A survey of public opinion in Iran conducted in the last quarter of 2016 shows that even though a large majority of Iranians (75%) rated advancing democracy and protecting personal and civil rights among their highest priorities in 2015, 70% of Iranians said they were “dissatisfied” with their government’s handling of these issues in 2016.
The results of the Zogby Research Services (ZRS) poll, which included face-to-face interviews with over 1,000 Iranians nationwide, are particularly relevant now, four months before current President Hassan Rouhani, who promised to uphold the “rights of the people” during his election campaign in 2013, runs for re-election in May 2017.
Iranians Crave Reform
The widespread chants of “hail to Khatami” and “ya Hossein, Mir Hossein” for opposition leaders Mohammad Khatami and Mir Hossein Mousavi—whom hardliners have long tried to silence—during the public funeral of former President Akbar Hashemi Rafsanjani on Jan 10, 2017, were the most recent display of the people’s burning discontent.
Iranians seized the rare and brief window of political openness in the usually harshly policed Islamic Republic to air their deeply rooted desires for political reform.
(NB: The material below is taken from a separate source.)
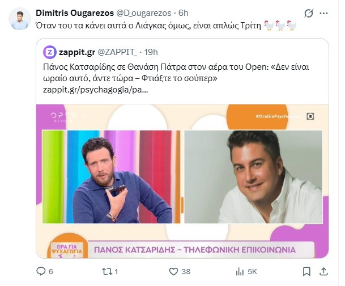Click the reply speech bubble icon
This screenshot has width=345, height=286.
pos(41,271)
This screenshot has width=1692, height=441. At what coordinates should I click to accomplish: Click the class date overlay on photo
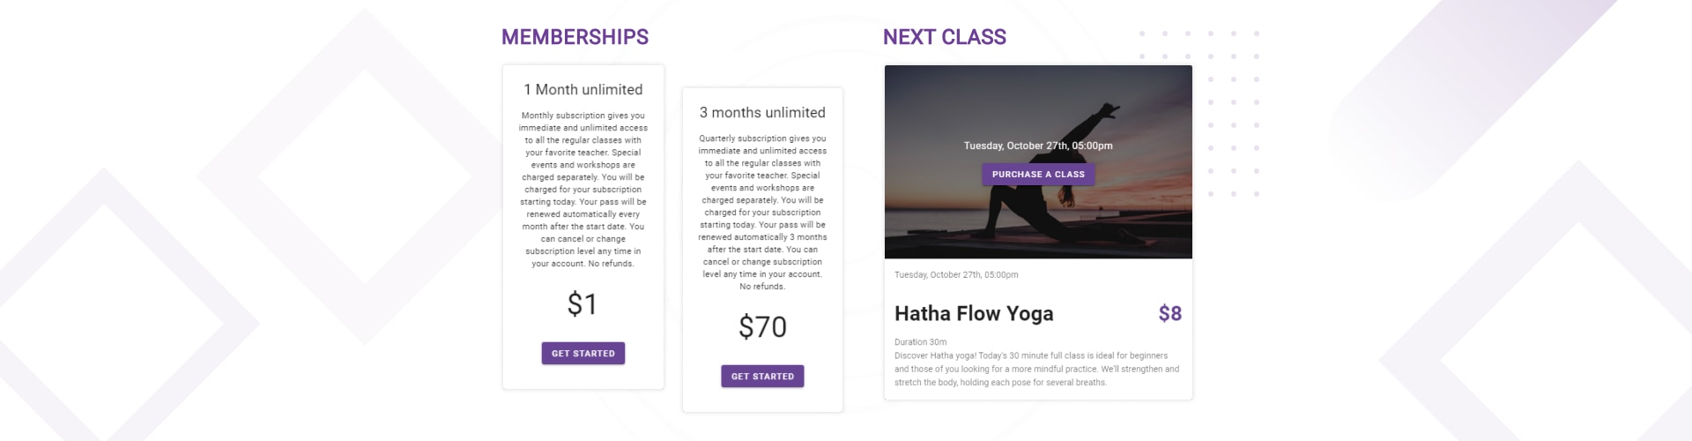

According to official estimates, over two million people attended the funeral, which was held throughout the streets of Tehran.
Asked by a reporter during a press conference on January 16, 2017 why media remains banned from mentioning Khatami, Rouhani avoided directly responding to the question, but did say: “I’m sorry that these [rights] are ignored. We will do everything we can [to implement the charter on citizens’ rights], but there are some things which take time to happen.”
Indeed, his government’s touting of his “Charter on Citizen’s Rights,” published in December 2016, shows the Iranian president is attuned to the public’s desire for improved civil rights and personal freedoms. However, publishing the charter without a path to implementation is a clear display of how little Rouhani has actually achieved on this front during his first presidential term.
With or without the charter, Iranian law explicitly prohibits human rights abuses while protecting constitutional rights. However, the Islamic Republic’s refusal to uphold those rights against violations by the security establishment and the Judiciary enables ongoing abuses documented by the International Campaign for Human Rights in Iran.